If you've already checked in .gitignore and you want to ignore modifications to it, check out this answer:

Try using this command:

git update-index --assume-unchanged FILENAME_TO_IGNORE

To reverse it (if you ever want to commit changes to it), use:

git update-index --no-assume-unchanged


Here's how to list 'assume unchanged' files under current directory:

git ls-files -v | grep -E "^[a-z]"

As the -v option will use lowercase letters for 'assume unchanged' files.


In my case, I want to exclude an existing file. Only modifying .gitignore not work. I followed these steps:

git rm --cached dirToFile/file.php
vim .gitignore
git commit -a

In this way, I cleaned from cache the file that I wanted to exclude and after I added it to .gitignore.

  • best solution for me. you can also use git add . in the second place , after that git commit -m "fixing .gitignore"
    – brainray
    Apr 30, 2015 at 10:01

Navigate to the base directory of your git repo and execute the following command:

echo '\\.*' >> .gitignore

All dot files will be ignored, including that pesky .DS_Store if you're on a mac.

  • 4
    I wouldn't do that. There might be dot files you need. Instead, I would just add .gitignore and .DS_Store literally. Jun 28, 2013 at 16:51

It is quite possible that an end user wants to have Git ignore the ".gitignore" file simply because the IDE specific folders created by Eclipse are probably not the same as NetBeans or another IDE. So to keep the source code IDE antagonistic it makes life easy to have a custom git ignore that isn't shared with the entire team as individual developers might be using different IDE's.
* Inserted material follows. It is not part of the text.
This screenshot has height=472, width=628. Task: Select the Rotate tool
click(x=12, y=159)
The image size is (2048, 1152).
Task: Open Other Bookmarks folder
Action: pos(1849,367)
I found that the best place to set up an ignore to the pesky .DS_Store files is in the .git/info/exclude file.

IntelliJ seems to do this automatically when you set up a git repository in it.

  • 1
    The user's global ignore file would be a better place to ignore .DS_Store
    – Max Nanasy
    Jan 9, 2013 at 23:31

.gitignore is about ignoring other files. git is about files so this is about ignoring files. However as git works off files this file needs to be there as the mechanism to list the other file names.
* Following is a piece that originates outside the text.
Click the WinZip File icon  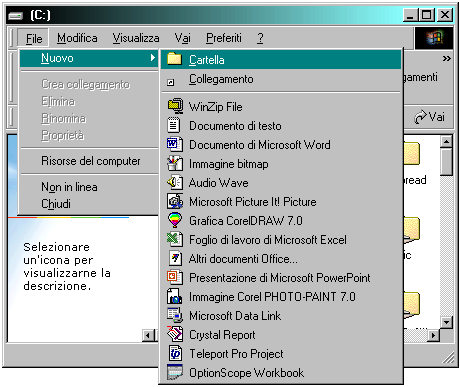point(175,107)
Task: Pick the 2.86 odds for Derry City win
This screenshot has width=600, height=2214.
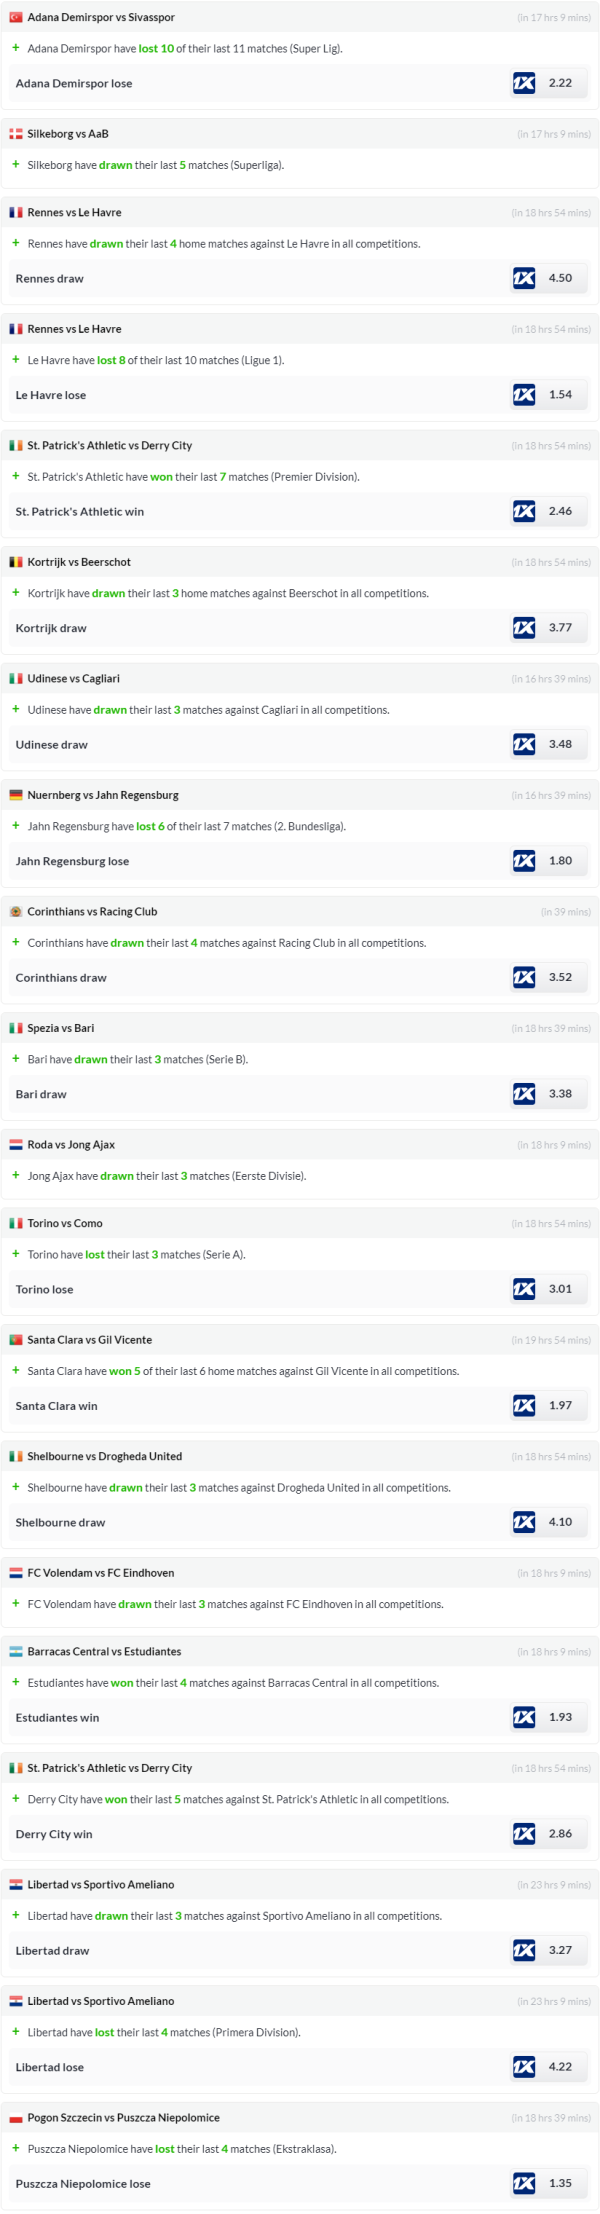Action: click(560, 1834)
If it were called .the_list_of_ignored_files it might be a little more obvious.

An analogy is a list of to-do items that you do NOT want to do. Unless you list them somewhere is some sort of 'to-do' list you won't know about them.


I think that there are situations where ignoring the .gitignore is very useful. For instance, when you have multiple teams or a large team working on the same codebase. In that case, you need to have certain conventions, one of those convention is regarding what is ignored at the git repo. It is usually about ignoring files and directories created by IDE or OS, some generated logs, etc.

However, there is a force which is tending to introduce non-conventional changes to .gitignore file. The .gitignore file can be further changed by irresponsible person, by mistake, by a tool that is used, or in some other case.

To have a counter force to this, we can do as followed:

  1. The initial .gitignore should reflect convention in team(s),
  2. After it is pushed, the .gitignore should be secured by adding .gitignore entry and push that change again.The .gitignore file is "sealed" in this way.

The "sealed" .gitignore file can be changed, just locally, without propagating that changers to other members of team(s). However, if a change is widely agreed throughout the whole team(s) than it is possible to "unseal" it, change it and than "seal" it again. That can't be done by mistake, only intentionally.

Sadly, you cannot be 100% protected from the stupidity, but this way you have done everything you can to prevent stupid things to happen.

If you have relatively small team with very good professionals, than this wouldn't be important, but even those guys would appreciate to have one thing less to worry about.

Using .git/info/exclude is cool when you cannot do anything about infrastructure settings, just covering your own a** not to make a mistake.

From a standing point of what is right and what is wrong I am voting for having .gitignore entry inside .gitignore file, giving everybody the freedom to do locally whatever they want, but not invading others.